For each record that follows, write out an identical copy.

= Source data =
= = = = = = =
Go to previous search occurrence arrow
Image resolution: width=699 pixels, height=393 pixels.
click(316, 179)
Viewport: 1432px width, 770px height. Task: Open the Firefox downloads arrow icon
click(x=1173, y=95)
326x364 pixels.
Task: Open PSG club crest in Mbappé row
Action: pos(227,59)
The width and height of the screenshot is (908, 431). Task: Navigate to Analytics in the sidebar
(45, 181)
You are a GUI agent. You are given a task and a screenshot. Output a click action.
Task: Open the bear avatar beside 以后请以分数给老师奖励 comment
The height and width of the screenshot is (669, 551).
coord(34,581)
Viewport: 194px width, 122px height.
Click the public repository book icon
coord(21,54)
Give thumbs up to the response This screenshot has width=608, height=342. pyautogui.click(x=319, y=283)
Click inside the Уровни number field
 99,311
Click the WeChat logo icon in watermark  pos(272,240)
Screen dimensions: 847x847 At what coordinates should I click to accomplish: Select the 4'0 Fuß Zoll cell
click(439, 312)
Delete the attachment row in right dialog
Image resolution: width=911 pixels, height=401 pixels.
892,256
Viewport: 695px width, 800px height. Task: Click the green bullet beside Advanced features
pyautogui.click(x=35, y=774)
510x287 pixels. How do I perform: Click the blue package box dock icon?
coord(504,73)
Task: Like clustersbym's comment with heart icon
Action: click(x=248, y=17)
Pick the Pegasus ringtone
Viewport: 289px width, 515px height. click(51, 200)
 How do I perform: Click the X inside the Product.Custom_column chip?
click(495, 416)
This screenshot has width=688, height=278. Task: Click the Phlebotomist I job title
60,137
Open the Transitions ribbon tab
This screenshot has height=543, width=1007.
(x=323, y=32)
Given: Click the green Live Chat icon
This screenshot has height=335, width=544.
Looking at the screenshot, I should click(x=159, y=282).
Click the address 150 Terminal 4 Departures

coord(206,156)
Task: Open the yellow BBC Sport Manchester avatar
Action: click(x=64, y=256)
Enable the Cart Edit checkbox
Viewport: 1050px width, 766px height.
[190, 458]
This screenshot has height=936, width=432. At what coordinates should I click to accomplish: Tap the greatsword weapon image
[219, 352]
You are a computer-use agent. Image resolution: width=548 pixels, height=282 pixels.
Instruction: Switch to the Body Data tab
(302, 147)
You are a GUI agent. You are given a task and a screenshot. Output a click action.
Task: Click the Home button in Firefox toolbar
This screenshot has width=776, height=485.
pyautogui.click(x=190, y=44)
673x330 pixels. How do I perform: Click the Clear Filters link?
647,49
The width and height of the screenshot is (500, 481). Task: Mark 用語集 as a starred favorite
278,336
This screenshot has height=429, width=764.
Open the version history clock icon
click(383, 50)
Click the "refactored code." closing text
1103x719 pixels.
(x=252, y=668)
= = = = = = =
= Output of the task =
Go to previous search occurrence arrow
Image resolution: width=699 pixels, height=393 pixels.
click(316, 179)
Viewport: 1432px width, 770px height. Task: Open the Firefox downloads arrow icon
click(x=1173, y=95)
326x364 pixels.
Task: Open PSG club crest in Mbappé row
Action: pos(227,59)
The width and height of the screenshot is (908, 431). Task: Navigate to Analytics in the sidebar
(45, 181)
You are a GUI agent. You are given a task and a screenshot. Output a click action.
Task: Open the bear avatar beside 以后请以分数给老师奖励 comment
The height and width of the screenshot is (669, 551).
coord(34,581)
Viewport: 194px width, 122px height.
Click the public repository book icon
coord(21,54)
Give thumbs up to the response This screenshot has width=608, height=342. pyautogui.click(x=319, y=283)
Click inside the Уровни number field
 99,311
Click the WeChat logo icon in watermark  pos(272,240)
Screen dimensions: 847x847 At what coordinates should I click to accomplish: Select the 4'0 Fuß Zoll cell
click(439, 312)
Delete the attachment row in right dialog
Image resolution: width=911 pixels, height=401 pixels.
892,256
Viewport: 695px width, 800px height. Task: Click the green bullet beside Advanced features
pyautogui.click(x=35, y=774)
510x287 pixels. How do I perform: Click the blue package box dock icon?
coord(504,73)
Task: Like clustersbym's comment with heart icon
Action: click(x=248, y=17)
Pick the Pegasus ringtone
Viewport: 289px width, 515px height. click(51, 200)
 How do I perform: Click the X inside the Product.Custom_column chip?
click(495, 416)
This screenshot has width=688, height=278. Task: Click the Phlebotomist I job title
60,137
Open the Transitions ribbon tab
This screenshot has height=543, width=1007.
(x=323, y=32)
Given: Click the green Live Chat icon
This screenshot has height=335, width=544.
Looking at the screenshot, I should click(x=159, y=282).
Click the address 150 Terminal 4 Departures

coord(206,156)
Task: Open the yellow BBC Sport Manchester avatar
Action: click(x=64, y=256)
Enable the Cart Edit checkbox
Viewport: 1050px width, 766px height.
[190, 458]
This screenshot has height=936, width=432. At what coordinates should I click to accomplish: Tap the greatsword weapon image
[219, 352]
You are a computer-use agent. Image resolution: width=548 pixels, height=282 pixels.
Instruction: Switch to the Body Data tab
(302, 147)
You are a GUI agent. You are given a task and a screenshot. Output a click action.
Task: Click the Home button in Firefox toolbar
This screenshot has width=776, height=485.
pyautogui.click(x=190, y=44)
673x330 pixels. How do I perform: Click the Clear Filters link?
647,49
The width and height of the screenshot is (500, 481). Task: Mark 用語集 as a starred favorite
278,336
This screenshot has height=429, width=764.
Open the version history clock icon
click(383, 50)
Click the "refactored code." closing text
1103x719 pixels.
(x=252, y=668)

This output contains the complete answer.